** start of STORED DATA **

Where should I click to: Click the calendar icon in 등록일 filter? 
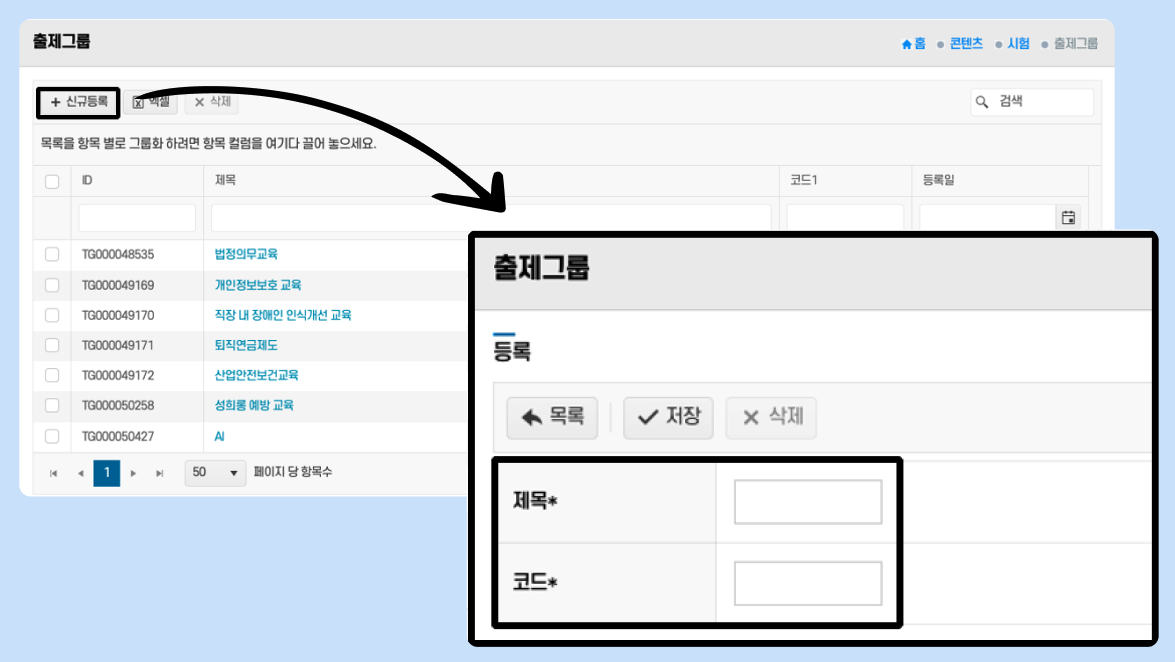point(1068,218)
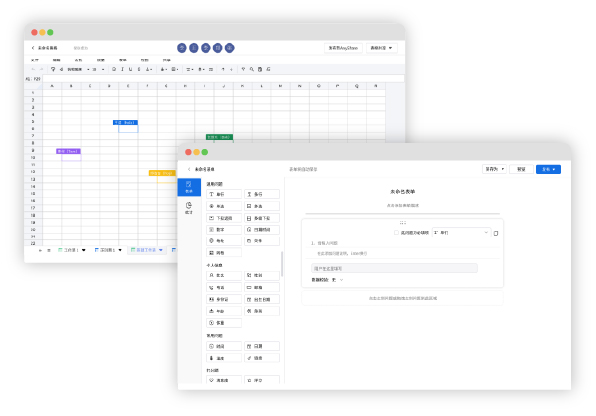Open the Save As dropdown button
The height and width of the screenshot is (416, 596).
pyautogui.click(x=494, y=169)
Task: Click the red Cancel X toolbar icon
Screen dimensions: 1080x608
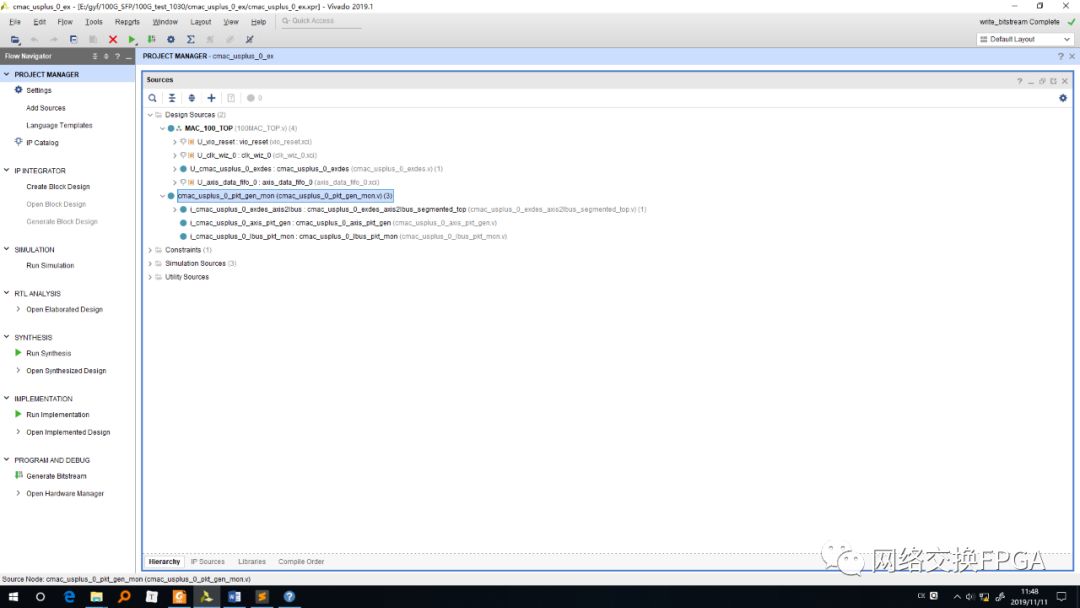Action: (x=112, y=39)
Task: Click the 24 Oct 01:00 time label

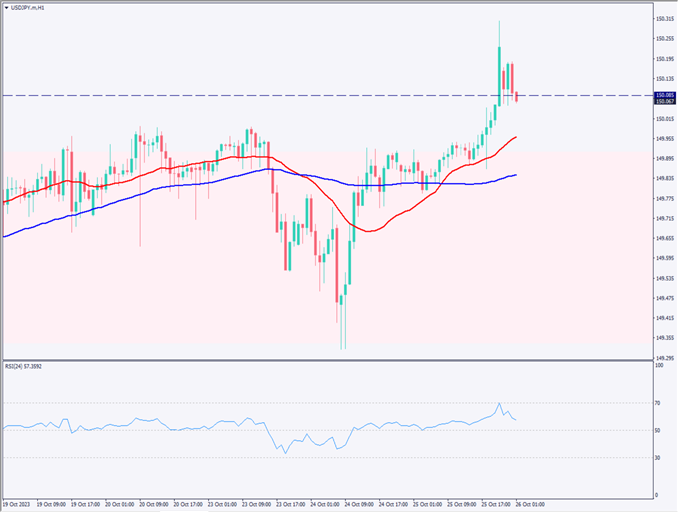Action: (325, 505)
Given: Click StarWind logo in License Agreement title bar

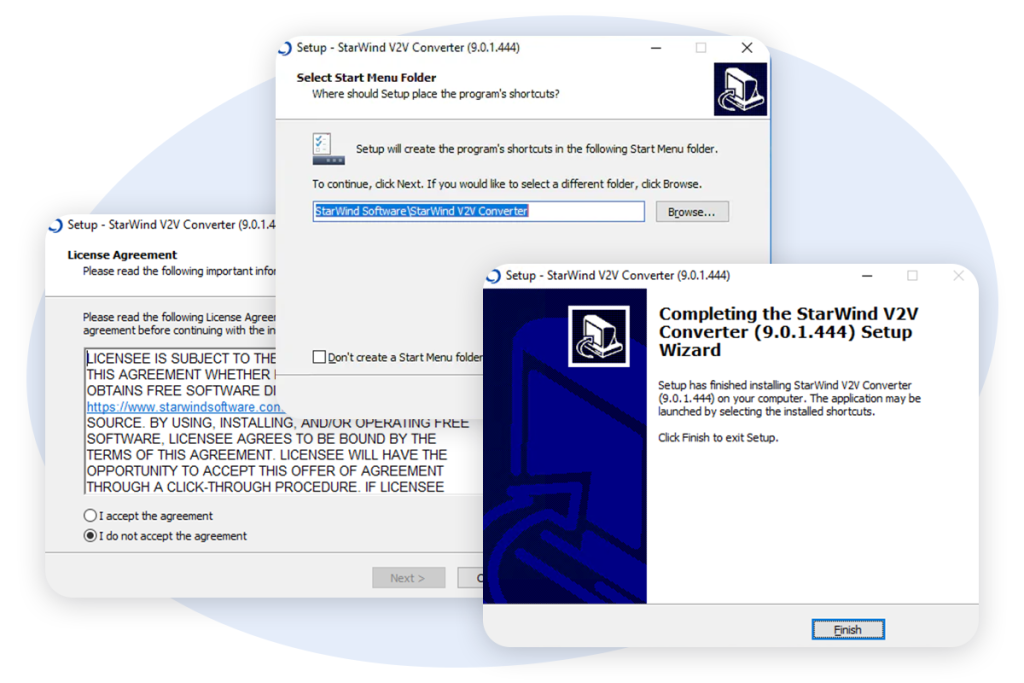Looking at the screenshot, I should pyautogui.click(x=56, y=225).
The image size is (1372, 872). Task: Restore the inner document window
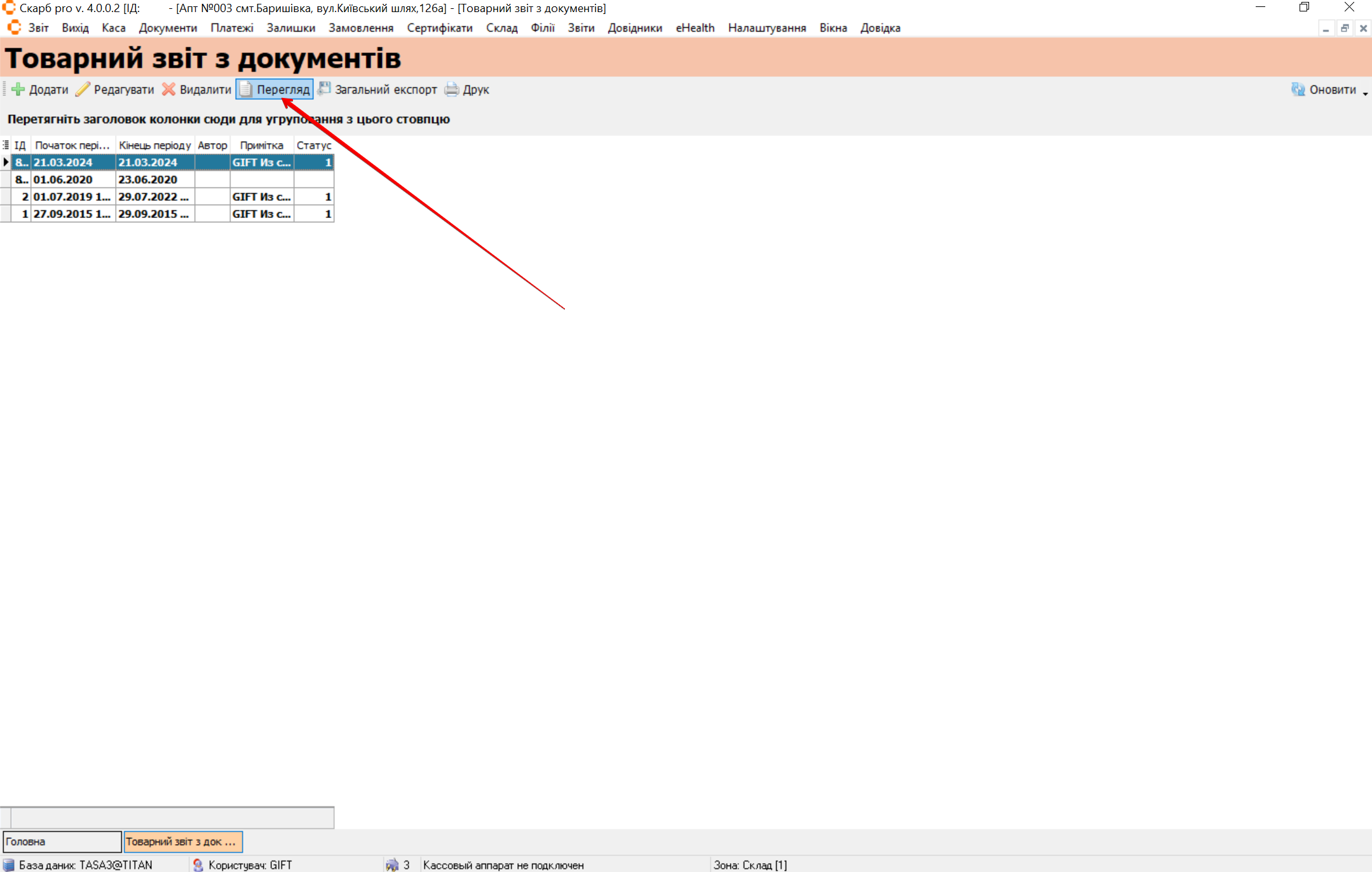(x=1344, y=29)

** end of STORED DATA **

Gather each line of the material above that contains the word "Task", and copy those lines in full.

Task: Click the red Cancel X toolbar icon
Task: Click the 24 Oct 01:00 time label
The image size is (1372, 872). Task: Restore the inner document window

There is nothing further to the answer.